▶ Exercise instructions
Reproduce the records below word for word.

▶ Data records
::::::::::

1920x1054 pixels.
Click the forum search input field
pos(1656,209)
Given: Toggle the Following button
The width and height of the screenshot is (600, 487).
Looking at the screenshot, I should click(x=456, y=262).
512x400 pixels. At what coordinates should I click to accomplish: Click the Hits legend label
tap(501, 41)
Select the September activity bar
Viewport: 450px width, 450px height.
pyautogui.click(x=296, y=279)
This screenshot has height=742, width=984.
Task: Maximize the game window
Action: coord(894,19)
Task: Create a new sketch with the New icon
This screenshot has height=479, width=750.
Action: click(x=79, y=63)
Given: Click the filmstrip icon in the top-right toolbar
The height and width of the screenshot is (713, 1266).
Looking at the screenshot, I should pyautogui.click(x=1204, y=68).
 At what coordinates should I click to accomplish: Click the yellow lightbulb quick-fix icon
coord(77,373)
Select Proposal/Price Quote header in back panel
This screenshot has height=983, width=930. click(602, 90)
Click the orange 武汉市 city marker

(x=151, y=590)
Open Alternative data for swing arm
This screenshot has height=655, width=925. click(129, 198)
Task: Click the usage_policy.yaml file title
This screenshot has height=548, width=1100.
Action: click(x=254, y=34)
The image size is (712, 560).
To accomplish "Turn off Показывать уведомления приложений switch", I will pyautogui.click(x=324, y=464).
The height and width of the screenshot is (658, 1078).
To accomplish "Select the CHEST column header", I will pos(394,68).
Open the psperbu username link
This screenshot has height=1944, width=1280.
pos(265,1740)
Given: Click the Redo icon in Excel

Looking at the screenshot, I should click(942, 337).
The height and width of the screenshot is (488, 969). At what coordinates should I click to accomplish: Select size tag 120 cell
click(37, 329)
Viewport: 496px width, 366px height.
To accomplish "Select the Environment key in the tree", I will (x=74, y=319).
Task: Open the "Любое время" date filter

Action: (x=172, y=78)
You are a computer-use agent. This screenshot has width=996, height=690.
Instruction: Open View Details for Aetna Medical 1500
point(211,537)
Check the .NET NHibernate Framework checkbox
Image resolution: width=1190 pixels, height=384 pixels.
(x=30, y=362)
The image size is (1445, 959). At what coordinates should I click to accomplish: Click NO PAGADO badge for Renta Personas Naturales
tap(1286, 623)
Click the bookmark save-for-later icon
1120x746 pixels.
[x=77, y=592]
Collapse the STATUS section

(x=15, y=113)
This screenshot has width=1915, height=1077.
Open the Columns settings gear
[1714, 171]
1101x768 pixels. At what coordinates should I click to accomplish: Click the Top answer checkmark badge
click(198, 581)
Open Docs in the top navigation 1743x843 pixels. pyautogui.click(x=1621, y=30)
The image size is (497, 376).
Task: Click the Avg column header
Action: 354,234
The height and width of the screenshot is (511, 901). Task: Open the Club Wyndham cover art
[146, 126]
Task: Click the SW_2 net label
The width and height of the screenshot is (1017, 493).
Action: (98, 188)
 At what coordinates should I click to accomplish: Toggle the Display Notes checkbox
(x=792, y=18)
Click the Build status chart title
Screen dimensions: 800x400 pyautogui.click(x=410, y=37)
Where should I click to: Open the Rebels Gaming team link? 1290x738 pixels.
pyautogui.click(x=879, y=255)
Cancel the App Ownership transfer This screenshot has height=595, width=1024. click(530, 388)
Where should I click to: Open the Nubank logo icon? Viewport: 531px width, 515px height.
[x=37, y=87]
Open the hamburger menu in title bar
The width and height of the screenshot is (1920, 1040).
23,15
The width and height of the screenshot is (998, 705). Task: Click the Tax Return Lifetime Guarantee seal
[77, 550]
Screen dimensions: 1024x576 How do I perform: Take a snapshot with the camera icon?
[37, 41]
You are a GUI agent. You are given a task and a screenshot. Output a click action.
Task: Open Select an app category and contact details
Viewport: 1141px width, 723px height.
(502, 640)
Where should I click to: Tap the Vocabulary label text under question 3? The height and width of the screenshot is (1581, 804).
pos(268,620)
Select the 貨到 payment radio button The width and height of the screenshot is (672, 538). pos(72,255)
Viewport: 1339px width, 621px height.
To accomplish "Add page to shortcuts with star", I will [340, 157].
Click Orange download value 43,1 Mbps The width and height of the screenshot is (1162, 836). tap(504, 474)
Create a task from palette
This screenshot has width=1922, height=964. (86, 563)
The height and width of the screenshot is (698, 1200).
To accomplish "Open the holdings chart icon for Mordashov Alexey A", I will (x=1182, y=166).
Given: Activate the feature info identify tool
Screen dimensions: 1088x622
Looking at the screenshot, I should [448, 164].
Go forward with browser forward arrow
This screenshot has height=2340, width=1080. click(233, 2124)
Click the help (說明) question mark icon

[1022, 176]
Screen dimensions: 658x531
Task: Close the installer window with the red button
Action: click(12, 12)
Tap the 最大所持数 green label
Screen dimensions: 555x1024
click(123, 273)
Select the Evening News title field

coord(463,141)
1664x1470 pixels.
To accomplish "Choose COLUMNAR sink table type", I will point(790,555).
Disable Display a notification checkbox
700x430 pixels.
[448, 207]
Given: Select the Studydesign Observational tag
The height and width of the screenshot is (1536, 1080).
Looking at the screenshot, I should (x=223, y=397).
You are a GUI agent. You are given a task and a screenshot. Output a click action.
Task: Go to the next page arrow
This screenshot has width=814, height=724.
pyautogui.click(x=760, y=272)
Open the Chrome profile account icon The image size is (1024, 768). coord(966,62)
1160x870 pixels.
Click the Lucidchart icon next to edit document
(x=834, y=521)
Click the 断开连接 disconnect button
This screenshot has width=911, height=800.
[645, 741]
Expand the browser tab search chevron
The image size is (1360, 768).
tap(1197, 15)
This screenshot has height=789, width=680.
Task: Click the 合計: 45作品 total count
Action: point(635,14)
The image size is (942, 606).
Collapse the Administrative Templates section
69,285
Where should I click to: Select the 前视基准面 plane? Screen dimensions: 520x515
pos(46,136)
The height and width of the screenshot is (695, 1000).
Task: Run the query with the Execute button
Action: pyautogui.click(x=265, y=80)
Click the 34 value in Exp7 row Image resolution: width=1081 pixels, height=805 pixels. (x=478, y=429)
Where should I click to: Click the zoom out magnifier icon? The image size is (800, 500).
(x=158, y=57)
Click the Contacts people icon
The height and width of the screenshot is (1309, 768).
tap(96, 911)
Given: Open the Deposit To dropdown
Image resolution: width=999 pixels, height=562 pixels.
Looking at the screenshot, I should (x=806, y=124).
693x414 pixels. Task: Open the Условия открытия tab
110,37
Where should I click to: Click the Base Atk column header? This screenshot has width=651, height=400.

::::::::::

▶ Completed task
1920x1054 pixels.
Click the forum search input field
pos(1656,209)
Given: Toggle the Following button
The width and height of the screenshot is (600, 487).
Looking at the screenshot, I should click(x=456, y=262).
512x400 pixels. At what coordinates should I click to accomplish: Click the Hits legend label
tap(501, 41)
Select the September activity bar
Viewport: 450px width, 450px height.
pyautogui.click(x=296, y=279)
This screenshot has height=742, width=984.
Task: Maximize the game window
Action: coord(894,19)
Task: Create a new sketch with the New icon
This screenshot has height=479, width=750.
Action: click(x=79, y=63)
Given: Click the filmstrip icon in the top-right toolbar
The height and width of the screenshot is (713, 1266).
Looking at the screenshot, I should pyautogui.click(x=1204, y=68).
 At what coordinates should I click to accomplish: Click the yellow lightbulb quick-fix icon
coord(77,373)
Select Proposal/Price Quote header in back panel
This screenshot has height=983, width=930. click(602, 90)
Click the orange 武汉市 city marker

(x=151, y=590)
Open Alternative data for swing arm
This screenshot has height=655, width=925. click(129, 198)
Task: Click the usage_policy.yaml file title
This screenshot has height=548, width=1100.
Action: click(x=254, y=34)
The image size is (712, 560).
To accomplish "Turn off Показывать уведомления приложений switch", I will pyautogui.click(x=324, y=464).
The height and width of the screenshot is (658, 1078).
To accomplish "Select the CHEST column header", I will pos(394,68).
Open the psperbu username link
This screenshot has height=1944, width=1280.
pos(265,1740)
Given: Click the Redo icon in Excel

Looking at the screenshot, I should click(942, 337).
The height and width of the screenshot is (488, 969). At what coordinates should I click to accomplish: Select size tag 120 cell
click(37, 329)
Viewport: 496px width, 366px height.
To accomplish "Select the Environment key in the tree", I will (x=74, y=319).
Task: Open the "Любое время" date filter

Action: (x=172, y=78)
You are a computer-use agent. This screenshot has width=996, height=690.
Instruction: Open View Details for Aetna Medical 1500
point(211,537)
Check the .NET NHibernate Framework checkbox
Image resolution: width=1190 pixels, height=384 pixels.
(x=30, y=362)
The image size is (1445, 959). At what coordinates should I click to accomplish: Click NO PAGADO badge for Renta Personas Naturales
tap(1286, 623)
Click the bookmark save-for-later icon
1120x746 pixels.
[x=77, y=592]
Collapse the STATUS section

(x=15, y=113)
This screenshot has width=1915, height=1077.
Open the Columns settings gear
[1714, 171]
1101x768 pixels. At what coordinates should I click to accomplish: Click the Top answer checkmark badge
click(198, 581)
Open Docs in the top navigation 1743x843 pixels. pyautogui.click(x=1621, y=30)
The image size is (497, 376).
Task: Click the Avg column header
Action: 354,234
The height and width of the screenshot is (511, 901). Task: Open the Club Wyndham cover art
[146, 126]
Task: Click the SW_2 net label
The width and height of the screenshot is (1017, 493).
Action: (98, 188)
 At what coordinates should I click to accomplish: Toggle the Display Notes checkbox
(x=792, y=18)
Click the Build status chart title
Screen dimensions: 800x400 pyautogui.click(x=410, y=37)
Where should I click to: Open the Rebels Gaming team link? 1290x738 pixels.
pyautogui.click(x=879, y=255)
Cancel the App Ownership transfer This screenshot has height=595, width=1024. click(530, 388)
Where should I click to: Open the Nubank logo icon? Viewport: 531px width, 515px height.
[x=37, y=87]
Open the hamburger menu in title bar
The width and height of the screenshot is (1920, 1040).
23,15
The width and height of the screenshot is (998, 705). Task: Click the Tax Return Lifetime Guarantee seal
[77, 550]
Screen dimensions: 1024x576 How do I perform: Take a snapshot with the camera icon?
[37, 41]
You are a GUI agent. You are given a task and a screenshot. Output a click action.
Task: Open Select an app category and contact details
Viewport: 1141px width, 723px height.
(502, 640)
Where should I click to: Tap the Vocabulary label text under question 3? The height and width of the screenshot is (1581, 804).
pos(268,620)
Select the 貨到 payment radio button The width and height of the screenshot is (672, 538). pos(72,255)
Viewport: 1339px width, 621px height.
To accomplish "Add page to shortcuts with star", I will [340, 157].
Click Orange download value 43,1 Mbps The width and height of the screenshot is (1162, 836). tap(504, 474)
Create a task from palette
This screenshot has width=1922, height=964. (86, 563)
The height and width of the screenshot is (698, 1200).
To accomplish "Open the holdings chart icon for Mordashov Alexey A", I will (x=1182, y=166).
Given: Activate the feature info identify tool
Screen dimensions: 1088x622
Looking at the screenshot, I should [448, 164].
Go forward with browser forward arrow
This screenshot has height=2340, width=1080. click(233, 2124)
Click the help (說明) question mark icon

[1022, 176]
Screen dimensions: 658x531
Task: Close the installer window with the red button
Action: click(12, 12)
Tap the 最大所持数 green label
Screen dimensions: 555x1024
click(123, 273)
Select the Evening News title field

coord(463,141)
1664x1470 pixels.
To accomplish "Choose COLUMNAR sink table type", I will point(790,555).
Disable Display a notification checkbox
700x430 pixels.
[448, 207]
Given: Select the Studydesign Observational tag
The height and width of the screenshot is (1536, 1080).
Looking at the screenshot, I should (x=223, y=397).
You are a GUI agent. You are given a task and a screenshot. Output a click action.
Task: Go to the next page arrow
This screenshot has width=814, height=724.
pyautogui.click(x=760, y=272)
Open the Chrome profile account icon The image size is (1024, 768). coord(966,62)
1160x870 pixels.
Click the Lucidchart icon next to edit document
(x=834, y=521)
Click the 断开连接 disconnect button
This screenshot has width=911, height=800.
[645, 741]
Expand the browser tab search chevron
The image size is (1360, 768).
tap(1197, 15)
This screenshot has height=789, width=680.
Task: Click the 合計: 45作品 total count
Action: point(635,14)
The image size is (942, 606).
Collapse the Administrative Templates section
69,285
Where should I click to: Select the 前视基准面 plane? Screen dimensions: 520x515
pos(46,136)
The height and width of the screenshot is (695, 1000).
Task: Run the query with the Execute button
Action: pyautogui.click(x=265, y=80)
Click the 34 value in Exp7 row Image resolution: width=1081 pixels, height=805 pixels. (x=478, y=429)
Where should I click to: Click the zoom out magnifier icon? The image size is (800, 500).
(x=158, y=57)
Click the Contacts people icon
The height and width of the screenshot is (1309, 768).
tap(96, 911)
Given: Open the Deposit To dropdown
Image resolution: width=999 pixels, height=562 pixels.
Looking at the screenshot, I should (x=806, y=124).
693x414 pixels. Task: Open the Условия открытия tab
110,37
Where should I click to: Click the Base Atk column header? This screenshot has width=651, height=400.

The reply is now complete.